[Exercise] Print the lines below word for word, changing nothing.

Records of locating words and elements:
________________________

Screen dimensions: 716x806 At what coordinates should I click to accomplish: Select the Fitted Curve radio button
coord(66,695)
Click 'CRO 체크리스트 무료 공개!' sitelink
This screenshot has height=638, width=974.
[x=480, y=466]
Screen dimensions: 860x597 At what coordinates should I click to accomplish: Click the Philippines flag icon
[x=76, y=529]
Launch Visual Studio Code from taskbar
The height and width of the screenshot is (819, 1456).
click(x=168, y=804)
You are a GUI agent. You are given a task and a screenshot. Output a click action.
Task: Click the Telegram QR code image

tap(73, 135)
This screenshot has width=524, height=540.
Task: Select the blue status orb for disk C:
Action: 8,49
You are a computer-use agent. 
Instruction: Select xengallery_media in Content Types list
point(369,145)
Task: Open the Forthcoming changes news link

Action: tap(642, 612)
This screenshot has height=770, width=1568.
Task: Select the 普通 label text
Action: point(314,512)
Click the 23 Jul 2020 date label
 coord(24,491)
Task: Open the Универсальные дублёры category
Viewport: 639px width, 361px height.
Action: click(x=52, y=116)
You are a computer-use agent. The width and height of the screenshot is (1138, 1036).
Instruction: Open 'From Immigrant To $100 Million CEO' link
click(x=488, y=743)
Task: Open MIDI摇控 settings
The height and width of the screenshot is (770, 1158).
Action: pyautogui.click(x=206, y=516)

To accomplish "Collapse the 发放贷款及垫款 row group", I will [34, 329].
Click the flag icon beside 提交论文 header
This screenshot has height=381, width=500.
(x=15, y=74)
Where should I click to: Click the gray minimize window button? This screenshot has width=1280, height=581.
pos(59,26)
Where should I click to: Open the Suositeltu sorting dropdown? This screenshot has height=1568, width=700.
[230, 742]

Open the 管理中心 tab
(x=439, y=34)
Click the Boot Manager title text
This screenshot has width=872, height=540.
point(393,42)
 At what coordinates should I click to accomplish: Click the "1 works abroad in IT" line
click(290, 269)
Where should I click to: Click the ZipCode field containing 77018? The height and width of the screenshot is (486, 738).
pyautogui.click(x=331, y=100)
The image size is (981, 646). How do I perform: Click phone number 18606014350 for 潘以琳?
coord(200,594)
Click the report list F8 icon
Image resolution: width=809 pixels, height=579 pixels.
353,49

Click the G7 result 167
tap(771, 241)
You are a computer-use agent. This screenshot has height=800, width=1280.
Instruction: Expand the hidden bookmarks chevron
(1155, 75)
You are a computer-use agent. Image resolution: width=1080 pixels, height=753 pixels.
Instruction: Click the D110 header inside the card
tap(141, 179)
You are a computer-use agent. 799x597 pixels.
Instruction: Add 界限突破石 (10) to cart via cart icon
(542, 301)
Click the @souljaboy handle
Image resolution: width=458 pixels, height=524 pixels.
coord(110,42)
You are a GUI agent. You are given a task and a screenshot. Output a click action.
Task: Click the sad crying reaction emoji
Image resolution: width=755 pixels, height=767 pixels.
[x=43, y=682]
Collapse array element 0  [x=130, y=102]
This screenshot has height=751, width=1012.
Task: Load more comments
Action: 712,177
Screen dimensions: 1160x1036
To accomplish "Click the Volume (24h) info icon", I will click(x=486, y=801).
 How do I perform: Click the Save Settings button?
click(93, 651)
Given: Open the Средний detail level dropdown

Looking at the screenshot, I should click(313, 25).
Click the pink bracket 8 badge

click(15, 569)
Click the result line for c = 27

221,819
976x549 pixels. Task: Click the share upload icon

________________________

[Solution for this problem]
Screen dimensions: 716x806 At what coordinates should I click to accomplish: Select the Fitted Curve radio button
coord(66,695)
Click 'CRO 체크리스트 무료 공개!' sitelink
This screenshot has height=638, width=974.
[x=480, y=466]
Screen dimensions: 860x597 At what coordinates should I click to accomplish: Click the Philippines flag icon
[x=76, y=529]
Launch Visual Studio Code from taskbar
The height and width of the screenshot is (819, 1456).
click(x=168, y=804)
You are a GUI agent. You are given a task and a screenshot. Output a click action.
Task: Click the Telegram QR code image

tap(73, 135)
This screenshot has width=524, height=540.
Task: Select the blue status orb for disk C:
Action: 8,49
You are a computer-use agent. 
Instruction: Select xengallery_media in Content Types list
point(369,145)
Task: Open the Forthcoming changes news link

Action: tap(642, 612)
This screenshot has height=770, width=1568.
Task: Select the 普通 label text
Action: point(314,512)
Click the 23 Jul 2020 date label
 coord(24,491)
Task: Open the Универсальные дублёры category
Viewport: 639px width, 361px height.
Action: click(x=52, y=116)
You are a computer-use agent. The width and height of the screenshot is (1138, 1036).
Instruction: Open 'From Immigrant To $100 Million CEO' link
click(x=488, y=743)
Task: Open MIDI摇控 settings
The height and width of the screenshot is (770, 1158).
Action: pyautogui.click(x=206, y=516)

To accomplish "Collapse the 发放贷款及垫款 row group", I will [34, 329].
Click the flag icon beside 提交论文 header
This screenshot has height=381, width=500.
(x=15, y=74)
Where should I click to: Click the gray minimize window button? This screenshot has width=1280, height=581.
pos(59,26)
Where should I click to: Open the Suositeltu sorting dropdown? This screenshot has height=1568, width=700.
[230, 742]

Open the 管理中心 tab
(x=439, y=34)
Click the Boot Manager title text
This screenshot has width=872, height=540.
point(393,42)
 At what coordinates should I click to accomplish: Click the "1 works abroad in IT" line
click(290, 269)
Where should I click to: Click the ZipCode field containing 77018? The height and width of the screenshot is (486, 738).
pyautogui.click(x=331, y=100)
The image size is (981, 646). How do I perform: Click phone number 18606014350 for 潘以琳?
coord(200,594)
Click the report list F8 icon
Image resolution: width=809 pixels, height=579 pixels.
353,49

Click the G7 result 167
tap(771, 241)
You are a computer-use agent. This screenshot has height=800, width=1280.
Instruction: Expand the hidden bookmarks chevron
(1155, 75)
You are a computer-use agent. Image resolution: width=1080 pixels, height=753 pixels.
Instruction: Click the D110 header inside the card
tap(141, 179)
You are a computer-use agent. 799x597 pixels.
Instruction: Add 界限突破石 (10) to cart via cart icon
(542, 301)
Click the @souljaboy handle
Image resolution: width=458 pixels, height=524 pixels.
coord(110,42)
You are a GUI agent. You are given a task and a screenshot. Output a click action.
Task: Click the sad crying reaction emoji
Image resolution: width=755 pixels, height=767 pixels.
[x=43, y=682]
Collapse array element 0  [x=130, y=102]
This screenshot has height=751, width=1012.
Task: Load more comments
Action: 712,177
Screen dimensions: 1160x1036
To accomplish "Click the Volume (24h) info icon", I will click(x=486, y=801).
 How do I perform: Click the Save Settings button?
click(93, 651)
Given: Open the Средний detail level dropdown

Looking at the screenshot, I should click(313, 25).
Click the pink bracket 8 badge

click(15, 569)
Click the result line for c = 27

221,819
976x549 pixels. Task: Click the share upload icon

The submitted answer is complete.